Tuesday, July 10, 2012

Which case says that a hand under the shirt is not a gun?

In Mitchell v. Com., the Court of Appeals in an opinion by Judge Alston joined by Judges Petty and Beales denied relief on what sounded like a plausible appellate issue for failure to cite legal authority.

The issue was whether the defendant could be convicted under Va. Code 18.2-53.1 where a substantive element was that the defendant did "use or attempt to use any pistol, shotgun, rifle, or other firearm or display such weapon in a threatening manner" and the victim did not say that he ever saw a firearm. The appellant cited the language of the statute, and argued:

"In the instant case, the only evidence presented to establish the use of a firearm was the testimony of the clerk that the defendant had his hand under his shirt when he told her to give him the money and there was a protrusion in her direction. Immediately afterwards, the defendant leapt onto he [sic] counter, and with the same hand the clerk testified that he had up under his shirt, grabbed money from the drawer. The defendant never stated he had a gun, no gun was ever seen by either clerk, and the evidence in fact proved beyond a reasonable doubt that he did not have a gun in his hand."

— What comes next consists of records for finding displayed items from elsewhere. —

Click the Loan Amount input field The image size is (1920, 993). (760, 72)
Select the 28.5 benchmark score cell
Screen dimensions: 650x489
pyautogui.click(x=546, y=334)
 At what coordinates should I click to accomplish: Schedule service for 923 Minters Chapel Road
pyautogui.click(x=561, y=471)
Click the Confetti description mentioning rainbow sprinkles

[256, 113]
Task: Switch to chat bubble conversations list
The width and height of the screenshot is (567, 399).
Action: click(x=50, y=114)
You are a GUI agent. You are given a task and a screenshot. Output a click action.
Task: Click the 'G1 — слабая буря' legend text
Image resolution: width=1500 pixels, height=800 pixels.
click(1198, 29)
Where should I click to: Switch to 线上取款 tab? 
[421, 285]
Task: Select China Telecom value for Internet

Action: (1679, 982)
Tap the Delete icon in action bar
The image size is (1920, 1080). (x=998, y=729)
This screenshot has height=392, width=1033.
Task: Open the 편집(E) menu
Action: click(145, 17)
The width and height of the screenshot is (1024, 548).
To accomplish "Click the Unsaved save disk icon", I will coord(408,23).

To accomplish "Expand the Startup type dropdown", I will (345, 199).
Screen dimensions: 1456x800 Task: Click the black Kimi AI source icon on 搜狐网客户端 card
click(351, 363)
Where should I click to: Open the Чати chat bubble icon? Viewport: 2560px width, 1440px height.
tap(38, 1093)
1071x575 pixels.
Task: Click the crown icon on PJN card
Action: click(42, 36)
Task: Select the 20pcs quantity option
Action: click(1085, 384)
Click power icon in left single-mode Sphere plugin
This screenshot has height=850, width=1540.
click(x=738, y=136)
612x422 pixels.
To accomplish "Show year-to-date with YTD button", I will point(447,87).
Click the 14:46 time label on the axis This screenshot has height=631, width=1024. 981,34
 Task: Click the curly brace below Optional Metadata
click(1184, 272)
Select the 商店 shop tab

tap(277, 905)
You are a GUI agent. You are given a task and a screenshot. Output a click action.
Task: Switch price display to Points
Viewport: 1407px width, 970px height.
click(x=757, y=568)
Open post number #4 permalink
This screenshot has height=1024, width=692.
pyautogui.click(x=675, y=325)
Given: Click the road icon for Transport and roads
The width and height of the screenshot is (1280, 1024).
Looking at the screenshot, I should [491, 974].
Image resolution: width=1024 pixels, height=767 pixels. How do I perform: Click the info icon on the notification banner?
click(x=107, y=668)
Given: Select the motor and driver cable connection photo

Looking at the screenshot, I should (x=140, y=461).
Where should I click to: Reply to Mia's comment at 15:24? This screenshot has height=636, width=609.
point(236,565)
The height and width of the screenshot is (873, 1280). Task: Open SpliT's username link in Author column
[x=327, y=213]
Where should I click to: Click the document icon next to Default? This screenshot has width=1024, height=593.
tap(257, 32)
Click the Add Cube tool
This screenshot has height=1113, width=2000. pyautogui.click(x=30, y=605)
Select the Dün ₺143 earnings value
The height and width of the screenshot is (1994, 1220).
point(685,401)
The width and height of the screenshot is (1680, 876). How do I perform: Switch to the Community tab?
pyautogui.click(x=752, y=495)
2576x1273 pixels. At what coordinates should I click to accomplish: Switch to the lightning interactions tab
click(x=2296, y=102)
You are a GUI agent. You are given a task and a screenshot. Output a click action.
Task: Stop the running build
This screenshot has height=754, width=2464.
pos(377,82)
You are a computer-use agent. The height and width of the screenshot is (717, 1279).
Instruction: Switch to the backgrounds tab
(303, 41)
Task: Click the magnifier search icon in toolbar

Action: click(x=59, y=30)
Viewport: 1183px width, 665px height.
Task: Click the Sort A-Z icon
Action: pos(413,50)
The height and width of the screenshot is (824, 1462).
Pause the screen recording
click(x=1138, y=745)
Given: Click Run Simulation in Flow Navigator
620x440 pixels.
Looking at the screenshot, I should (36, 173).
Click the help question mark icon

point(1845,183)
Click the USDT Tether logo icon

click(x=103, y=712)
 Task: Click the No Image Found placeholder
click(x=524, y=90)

The Court cited several cases, suggesting that counsel could or should have used them in support of the argument. One of them says: "Possession of a firearm is an essential element of the statutory offense, and the fact that Konchal merely thought or perceived that Yarborough was armed is insufficient to prove that he actually possessed a firearm." Yarborough v. Com., 247 Va. 215, 219, 441 S.E.2d 342, 344 (1994). The discussion in Yarborough suggests to me that the issue was one of plain meaning, and that this fellow Mitchell was wrongfully convicted.

Moreover, in my view, a citation to the express language of the Code should often satisfy the requirement under the appellate rules for legal authority, when the argument is based on the plain meaning of the statute and identifies the statutory element that was not proven. The need for case law would arise only where the tools of construction must be applied.

As Judge Posner once famously explained, in the context of qualified immunity for public officials under section 1983, where the state of law is an issue: "The easiest cases don't even arise. There has never been a section 1983 case accusing welfare officials of selling foster children into slavery; it does not follow that if such a case arose, the officials would be immune from damages liability because no previous case had found liability in those circumstances." K.H. Through Murphy v. Morgan, 914 F.2d 846, 851 (7th Cir. 1990). You shouldn't need a case to make the point that a hand under a shirt is not a pistol, shotgun, rifle, or other firearm.